**Goal 1**. List the values the interviewee names in the interview below as freedoms the parents did not have in the Soviet Union.
Start Quoted text
How about your family background?

My parents are immigrants from the former Soviet Union. I grew up in Boston where I went to Maimonides for school and have been living in New York for many years.

How and why did you enter politics?

I’ve always been interested in politics. I love this country and have a deep appreciation of its values – freedom of expression, freedom of association, free enterprise. These are all things my parents didn’t have in the Soviet Union. Everything was controlled by the government. There was equality, but only inasmuch as everyone was poor – which is what socialist policies lead to.

We have the greatest set of values known to mankind, and we need to teach them to the next generation and nurture an appreciation for what makes our country great.

I originally got involved in this race, though, because of the Iran nuclear deal. Jerry Nadler was the only Jewish congressman in New York who voted for it, which was a betrayal of his constituents.

Nadler has been in Congress for 26 years. An old adage teaches us not to change horses midstream. Why, then, should voters abandon Nadler in favor of you?

I think Jerry Nadler has overstayed his time. I think he cares mainly about obstructing the agenda of our administration and does not have much steam left for his voters.

His voters are much more favorable to allies like Israel than he is. And his voters are surely more interested in improving our economy, creating jobs, and empowering businesses than obstructing the administration, which seems to be Nadler’s main interest.

What percentage of your district is Jewish?

Twenty-five percent. But I don’t think Jews are the only people who care about a nuclear Iran. We’re also the district of Ground Zero.

What’s your opinion of Trump?

I judge him based on his actions, not his rhetoric, and I think many things he has done have been beneficial for our country. There are some things I’m wary of – such as his benevolent approach toward dictators like Putin and Kim Jung Un – and I wish his rhetoric was softer, but, again, I judge him based on his actions.

Orthodox Jews often support Republicans, not only because they are more pro-Israel and tougher on foreign policy, but because they better represent traditional Torah – and American – values. If you win, will you represent these values in Congress or will you be more of a Rockefeller Republican – conservative on economic issues but liberal on social ones?
End Quoted text
Start Available records
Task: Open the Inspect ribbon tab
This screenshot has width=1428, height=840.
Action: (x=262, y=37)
End Available records
Start Available records
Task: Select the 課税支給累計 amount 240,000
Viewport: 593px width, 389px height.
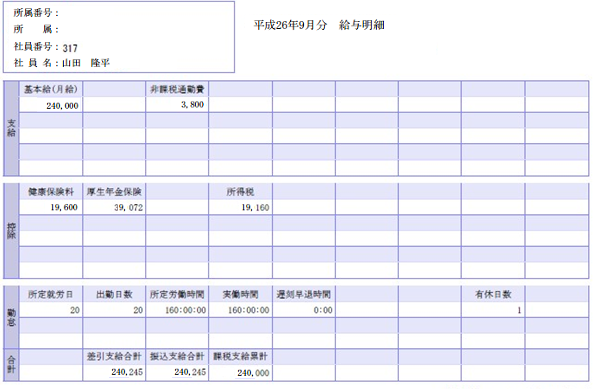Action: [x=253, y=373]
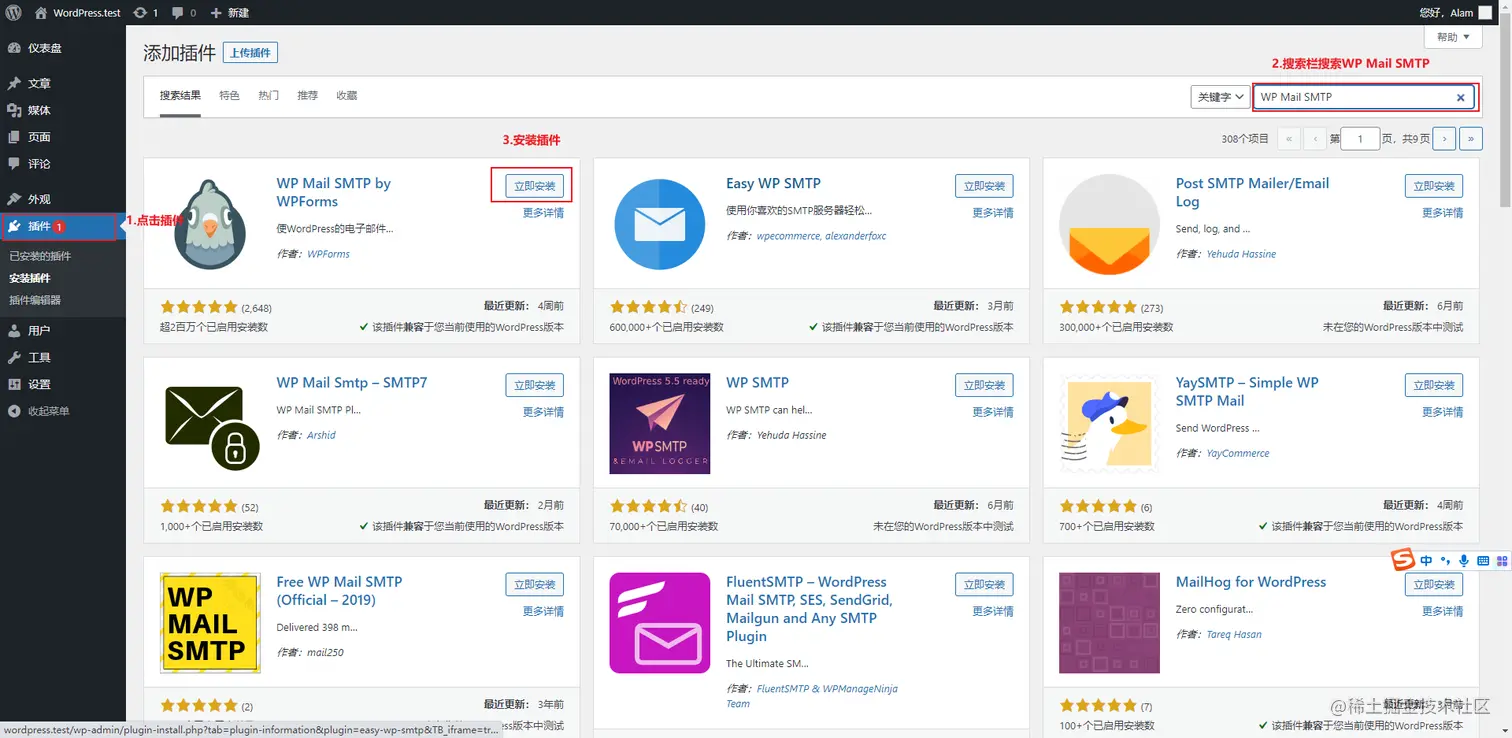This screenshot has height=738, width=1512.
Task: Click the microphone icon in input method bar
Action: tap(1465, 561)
End Available records
Start Available records
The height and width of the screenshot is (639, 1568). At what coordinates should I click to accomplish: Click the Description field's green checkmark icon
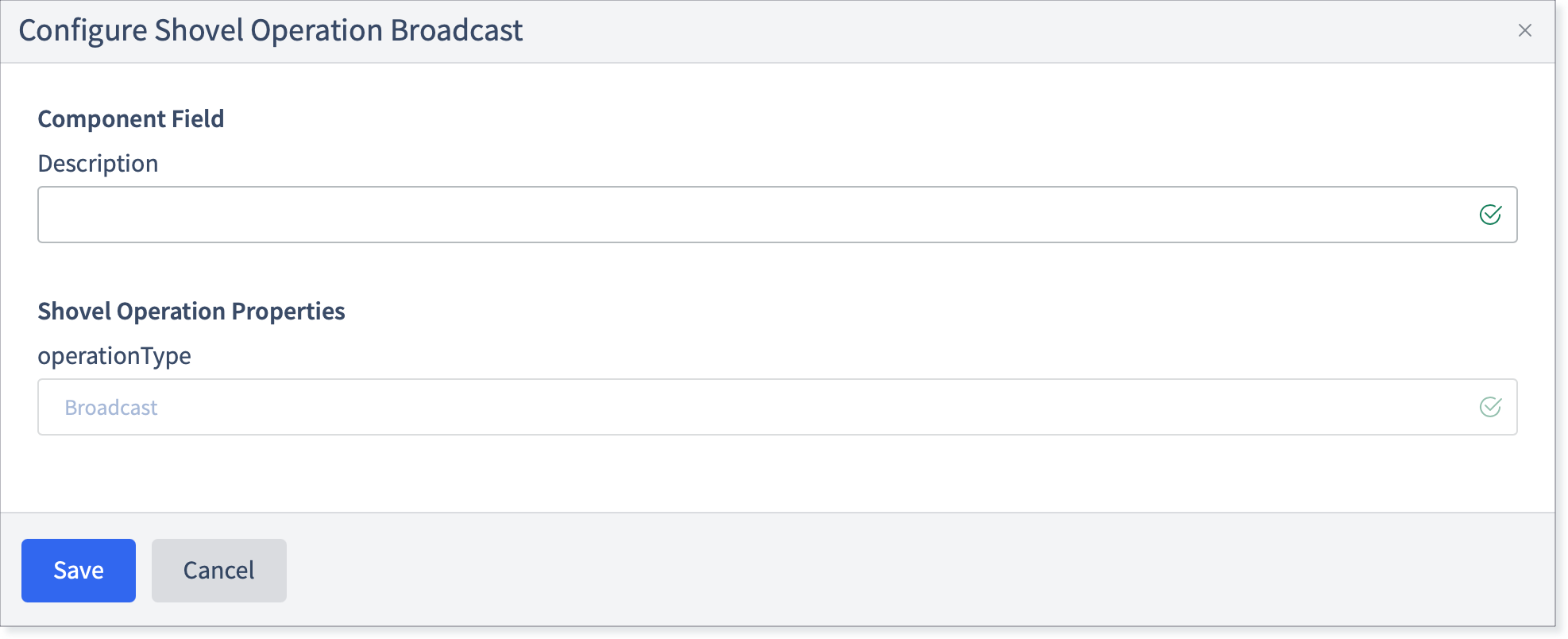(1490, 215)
End Available records
**Goal 2**. Retype the entries from the line with "Task: Open the Inspect ribbon tab" to the line with "Action: (x=262, y=37)", both of those lines included, copying each one unchanged.

**Task solution 1**.
freedom of expression
freedom of association
free enterprise

**Task solution 2**.
Task: Open the Inspect ribbon tab
This screenshot has width=1428, height=840.
Action: (x=262, y=37)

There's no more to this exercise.